We've started to plan how we'll calculate the [Audiences 2018–19 annual plan metrics](https://docs.google.com/spreadsheets/d/1SivevFV9IBhzhXQkgzPYf1Od2FIXf1yLJdLKfRK4BBg/edit?ts=5b1e475a#gid=909203420), and we've identified some infrastructural needs. = Daily editing data, with tags, in the Data Lake = == Filed == * Need some type of aggregated and/or denormalized table of edits that contains data about edit tags (to be used for mobile retention, mobile edits and editor counts, or anything else that relies on tagging edits) * Needs to be granular enough to look at short-term editor retention (daily is probably sufficient) * We need it updated relatively quickly, within a day after the events take place (if the Data Lake is only source and it isn't available till 10th after month's end, that is not tenable). == Not yet in separate tasks == * A one-time sqoop of the change_tag tables into the Data Lake to provide past edit tag data to complement current data * Joining this old data in one schema to a new schema in another seems like it will be a pain.

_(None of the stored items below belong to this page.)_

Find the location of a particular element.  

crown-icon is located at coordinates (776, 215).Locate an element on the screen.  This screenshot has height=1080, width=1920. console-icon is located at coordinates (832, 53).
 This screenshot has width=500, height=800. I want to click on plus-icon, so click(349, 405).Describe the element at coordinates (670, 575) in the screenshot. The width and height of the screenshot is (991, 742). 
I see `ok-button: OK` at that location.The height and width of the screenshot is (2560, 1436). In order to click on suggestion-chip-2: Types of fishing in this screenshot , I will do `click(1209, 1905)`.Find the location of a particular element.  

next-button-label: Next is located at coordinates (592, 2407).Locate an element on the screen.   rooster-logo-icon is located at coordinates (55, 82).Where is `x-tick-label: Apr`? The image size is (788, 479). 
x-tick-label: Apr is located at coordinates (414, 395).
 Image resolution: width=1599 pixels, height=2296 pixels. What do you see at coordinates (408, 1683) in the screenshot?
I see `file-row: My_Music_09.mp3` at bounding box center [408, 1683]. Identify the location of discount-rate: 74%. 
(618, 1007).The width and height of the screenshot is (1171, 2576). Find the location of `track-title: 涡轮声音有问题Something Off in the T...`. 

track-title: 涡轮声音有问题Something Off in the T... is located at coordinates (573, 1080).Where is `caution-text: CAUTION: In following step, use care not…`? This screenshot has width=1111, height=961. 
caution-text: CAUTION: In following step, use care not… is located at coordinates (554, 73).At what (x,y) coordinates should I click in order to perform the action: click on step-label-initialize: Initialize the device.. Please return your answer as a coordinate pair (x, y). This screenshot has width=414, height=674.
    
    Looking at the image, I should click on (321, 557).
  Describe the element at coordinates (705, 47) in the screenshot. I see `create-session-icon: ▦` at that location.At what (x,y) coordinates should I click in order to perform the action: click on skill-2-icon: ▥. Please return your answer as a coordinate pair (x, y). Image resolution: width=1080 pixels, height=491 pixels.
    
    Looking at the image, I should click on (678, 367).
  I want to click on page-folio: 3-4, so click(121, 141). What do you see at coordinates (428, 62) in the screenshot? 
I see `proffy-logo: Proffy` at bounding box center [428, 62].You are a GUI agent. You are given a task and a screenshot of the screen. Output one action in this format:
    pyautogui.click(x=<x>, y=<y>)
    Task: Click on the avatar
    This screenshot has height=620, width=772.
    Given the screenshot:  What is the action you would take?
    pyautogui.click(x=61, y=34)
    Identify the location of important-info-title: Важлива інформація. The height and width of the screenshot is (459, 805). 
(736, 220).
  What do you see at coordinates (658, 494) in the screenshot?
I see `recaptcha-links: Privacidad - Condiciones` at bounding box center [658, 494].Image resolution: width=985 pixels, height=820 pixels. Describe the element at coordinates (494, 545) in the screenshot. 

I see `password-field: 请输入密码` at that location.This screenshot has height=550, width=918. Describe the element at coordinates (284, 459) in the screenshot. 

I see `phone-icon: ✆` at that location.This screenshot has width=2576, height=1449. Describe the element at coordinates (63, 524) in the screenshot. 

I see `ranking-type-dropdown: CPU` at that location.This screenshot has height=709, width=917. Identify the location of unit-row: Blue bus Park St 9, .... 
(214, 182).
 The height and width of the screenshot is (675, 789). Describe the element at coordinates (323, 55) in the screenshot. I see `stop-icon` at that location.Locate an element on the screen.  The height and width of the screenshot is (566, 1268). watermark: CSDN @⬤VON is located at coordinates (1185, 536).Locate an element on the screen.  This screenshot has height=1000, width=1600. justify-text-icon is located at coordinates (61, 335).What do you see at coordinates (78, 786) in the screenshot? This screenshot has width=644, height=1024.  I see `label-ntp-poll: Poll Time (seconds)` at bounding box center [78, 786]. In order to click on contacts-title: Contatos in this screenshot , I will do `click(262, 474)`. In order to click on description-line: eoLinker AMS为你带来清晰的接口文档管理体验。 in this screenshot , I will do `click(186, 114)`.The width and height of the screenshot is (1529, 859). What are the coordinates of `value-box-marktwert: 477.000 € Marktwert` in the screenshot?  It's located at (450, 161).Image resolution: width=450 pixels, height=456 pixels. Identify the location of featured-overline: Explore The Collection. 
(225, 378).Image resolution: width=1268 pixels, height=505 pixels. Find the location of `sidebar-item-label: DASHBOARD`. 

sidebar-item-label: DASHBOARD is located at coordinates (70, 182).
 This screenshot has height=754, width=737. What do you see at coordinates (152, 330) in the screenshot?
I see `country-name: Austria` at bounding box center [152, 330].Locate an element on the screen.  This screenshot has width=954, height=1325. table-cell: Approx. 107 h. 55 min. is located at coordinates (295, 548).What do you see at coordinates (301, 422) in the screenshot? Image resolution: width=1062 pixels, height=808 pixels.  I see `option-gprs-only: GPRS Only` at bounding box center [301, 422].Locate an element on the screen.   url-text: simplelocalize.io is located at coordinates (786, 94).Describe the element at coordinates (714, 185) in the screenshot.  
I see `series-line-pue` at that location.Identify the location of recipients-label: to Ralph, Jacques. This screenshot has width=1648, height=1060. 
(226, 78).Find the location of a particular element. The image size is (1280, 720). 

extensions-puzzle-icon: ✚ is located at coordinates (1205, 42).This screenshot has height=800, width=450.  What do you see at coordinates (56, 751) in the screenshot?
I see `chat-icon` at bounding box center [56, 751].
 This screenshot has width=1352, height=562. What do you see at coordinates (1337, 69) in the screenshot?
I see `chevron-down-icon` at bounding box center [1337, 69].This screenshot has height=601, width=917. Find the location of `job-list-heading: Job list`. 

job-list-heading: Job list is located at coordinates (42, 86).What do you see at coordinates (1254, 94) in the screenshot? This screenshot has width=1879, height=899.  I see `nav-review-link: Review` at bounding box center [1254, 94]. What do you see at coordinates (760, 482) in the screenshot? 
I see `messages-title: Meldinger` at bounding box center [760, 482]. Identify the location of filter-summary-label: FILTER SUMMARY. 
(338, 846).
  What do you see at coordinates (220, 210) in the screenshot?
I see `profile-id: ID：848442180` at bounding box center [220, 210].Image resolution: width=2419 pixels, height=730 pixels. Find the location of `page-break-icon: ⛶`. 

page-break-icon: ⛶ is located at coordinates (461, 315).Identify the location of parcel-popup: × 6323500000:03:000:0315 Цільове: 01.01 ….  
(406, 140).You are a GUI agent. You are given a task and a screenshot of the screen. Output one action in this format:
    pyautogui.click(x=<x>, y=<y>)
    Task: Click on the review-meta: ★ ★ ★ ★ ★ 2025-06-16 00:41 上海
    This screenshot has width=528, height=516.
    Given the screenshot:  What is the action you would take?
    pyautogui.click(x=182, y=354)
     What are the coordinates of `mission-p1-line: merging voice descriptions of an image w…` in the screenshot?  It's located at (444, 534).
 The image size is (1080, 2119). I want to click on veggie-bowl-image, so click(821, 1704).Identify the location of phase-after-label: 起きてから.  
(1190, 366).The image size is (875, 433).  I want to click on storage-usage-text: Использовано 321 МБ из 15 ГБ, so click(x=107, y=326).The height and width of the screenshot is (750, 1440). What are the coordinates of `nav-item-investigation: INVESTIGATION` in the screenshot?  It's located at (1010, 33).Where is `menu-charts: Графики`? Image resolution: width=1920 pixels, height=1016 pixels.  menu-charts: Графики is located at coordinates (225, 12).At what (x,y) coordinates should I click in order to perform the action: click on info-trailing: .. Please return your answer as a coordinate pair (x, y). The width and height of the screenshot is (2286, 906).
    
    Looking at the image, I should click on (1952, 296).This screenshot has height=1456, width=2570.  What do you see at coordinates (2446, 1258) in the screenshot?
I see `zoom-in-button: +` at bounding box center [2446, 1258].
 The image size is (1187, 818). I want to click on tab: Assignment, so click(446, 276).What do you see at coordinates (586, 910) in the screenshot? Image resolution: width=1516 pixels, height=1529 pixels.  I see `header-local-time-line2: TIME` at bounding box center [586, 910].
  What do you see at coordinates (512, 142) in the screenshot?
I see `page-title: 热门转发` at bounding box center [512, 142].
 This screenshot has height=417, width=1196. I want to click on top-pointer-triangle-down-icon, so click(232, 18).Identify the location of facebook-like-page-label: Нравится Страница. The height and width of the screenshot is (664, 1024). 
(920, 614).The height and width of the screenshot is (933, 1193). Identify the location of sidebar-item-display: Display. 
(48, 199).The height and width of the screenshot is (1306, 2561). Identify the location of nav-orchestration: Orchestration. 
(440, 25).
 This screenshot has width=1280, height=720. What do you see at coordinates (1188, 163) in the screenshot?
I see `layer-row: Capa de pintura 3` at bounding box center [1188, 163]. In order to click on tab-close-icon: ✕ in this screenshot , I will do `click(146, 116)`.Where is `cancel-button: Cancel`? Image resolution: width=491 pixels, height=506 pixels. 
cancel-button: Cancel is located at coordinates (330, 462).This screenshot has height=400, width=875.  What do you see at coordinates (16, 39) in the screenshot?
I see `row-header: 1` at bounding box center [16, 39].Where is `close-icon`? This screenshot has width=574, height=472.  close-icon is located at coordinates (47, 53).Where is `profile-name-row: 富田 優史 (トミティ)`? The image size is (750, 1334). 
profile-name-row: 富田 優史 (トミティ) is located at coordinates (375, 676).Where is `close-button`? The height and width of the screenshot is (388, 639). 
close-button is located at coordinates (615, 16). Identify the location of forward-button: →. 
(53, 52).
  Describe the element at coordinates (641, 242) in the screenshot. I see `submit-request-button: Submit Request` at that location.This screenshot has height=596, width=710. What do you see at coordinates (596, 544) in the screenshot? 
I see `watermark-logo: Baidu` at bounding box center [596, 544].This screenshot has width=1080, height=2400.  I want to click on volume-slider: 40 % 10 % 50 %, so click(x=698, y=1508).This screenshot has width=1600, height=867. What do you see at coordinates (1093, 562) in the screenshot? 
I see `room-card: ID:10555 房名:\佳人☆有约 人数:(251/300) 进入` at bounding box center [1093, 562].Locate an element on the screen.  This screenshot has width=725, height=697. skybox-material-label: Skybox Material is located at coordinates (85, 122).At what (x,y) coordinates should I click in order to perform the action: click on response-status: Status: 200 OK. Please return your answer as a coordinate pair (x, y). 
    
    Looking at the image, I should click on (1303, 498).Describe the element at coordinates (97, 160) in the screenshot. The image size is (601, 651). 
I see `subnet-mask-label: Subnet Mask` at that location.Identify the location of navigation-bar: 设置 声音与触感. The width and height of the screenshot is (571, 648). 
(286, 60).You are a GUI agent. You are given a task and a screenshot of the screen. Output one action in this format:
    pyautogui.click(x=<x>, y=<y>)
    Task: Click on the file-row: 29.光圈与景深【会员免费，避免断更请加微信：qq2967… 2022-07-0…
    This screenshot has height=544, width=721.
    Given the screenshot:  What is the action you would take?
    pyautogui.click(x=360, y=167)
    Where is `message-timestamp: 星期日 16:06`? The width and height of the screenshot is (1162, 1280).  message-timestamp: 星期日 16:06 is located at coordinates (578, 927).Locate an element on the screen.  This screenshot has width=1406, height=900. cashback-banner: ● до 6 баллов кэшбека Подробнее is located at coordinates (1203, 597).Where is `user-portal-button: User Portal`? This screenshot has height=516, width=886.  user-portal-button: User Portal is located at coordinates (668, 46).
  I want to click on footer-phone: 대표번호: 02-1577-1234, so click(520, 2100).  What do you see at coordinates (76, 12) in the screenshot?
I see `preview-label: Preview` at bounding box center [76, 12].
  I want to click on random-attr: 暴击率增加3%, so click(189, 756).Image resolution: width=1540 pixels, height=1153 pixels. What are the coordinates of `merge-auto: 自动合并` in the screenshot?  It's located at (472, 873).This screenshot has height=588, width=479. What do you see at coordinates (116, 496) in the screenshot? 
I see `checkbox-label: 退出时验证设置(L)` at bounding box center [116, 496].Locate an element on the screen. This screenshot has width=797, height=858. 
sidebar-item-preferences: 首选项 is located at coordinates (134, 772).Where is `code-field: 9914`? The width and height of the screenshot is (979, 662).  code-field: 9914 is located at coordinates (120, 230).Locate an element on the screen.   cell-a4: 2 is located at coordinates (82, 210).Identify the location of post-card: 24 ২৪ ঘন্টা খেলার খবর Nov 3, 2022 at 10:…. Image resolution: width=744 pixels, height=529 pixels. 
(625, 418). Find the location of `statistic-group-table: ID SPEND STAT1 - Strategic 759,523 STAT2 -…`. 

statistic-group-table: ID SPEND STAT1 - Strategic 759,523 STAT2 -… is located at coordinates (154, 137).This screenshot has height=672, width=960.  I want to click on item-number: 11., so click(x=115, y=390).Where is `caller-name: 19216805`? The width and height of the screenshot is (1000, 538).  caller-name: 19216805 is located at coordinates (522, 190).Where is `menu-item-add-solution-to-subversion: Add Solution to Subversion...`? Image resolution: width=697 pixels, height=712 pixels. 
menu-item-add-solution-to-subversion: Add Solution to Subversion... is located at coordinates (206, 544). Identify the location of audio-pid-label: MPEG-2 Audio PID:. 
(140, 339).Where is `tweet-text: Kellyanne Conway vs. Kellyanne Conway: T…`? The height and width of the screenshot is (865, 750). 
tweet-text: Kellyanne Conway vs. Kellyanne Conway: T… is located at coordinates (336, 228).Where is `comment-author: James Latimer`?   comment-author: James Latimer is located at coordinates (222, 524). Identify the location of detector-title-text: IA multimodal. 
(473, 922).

Is there an easier way to do this? = Shorter-term retention metrics = * If we have to wait 2 months to see impact on retention metric, we have some real practical challenges that arise. We probably need something like 2-day and 2-week retention as directional proxies for making product decisions. = Identifying reverts = In mediawiki_history, we'd calculate reverts using the convenient is_reverted field. How do we do it when we simply have a table of revisions with their hashes? = A/B testing = * @JKatzWMF's thought: "for editors the easiest would be if we could use last digit of user id for metrics (0-9) since that sits in mediawiki tables, instead of creating an independently generated variable, but I'm not sure if we can or should use that for bucketing."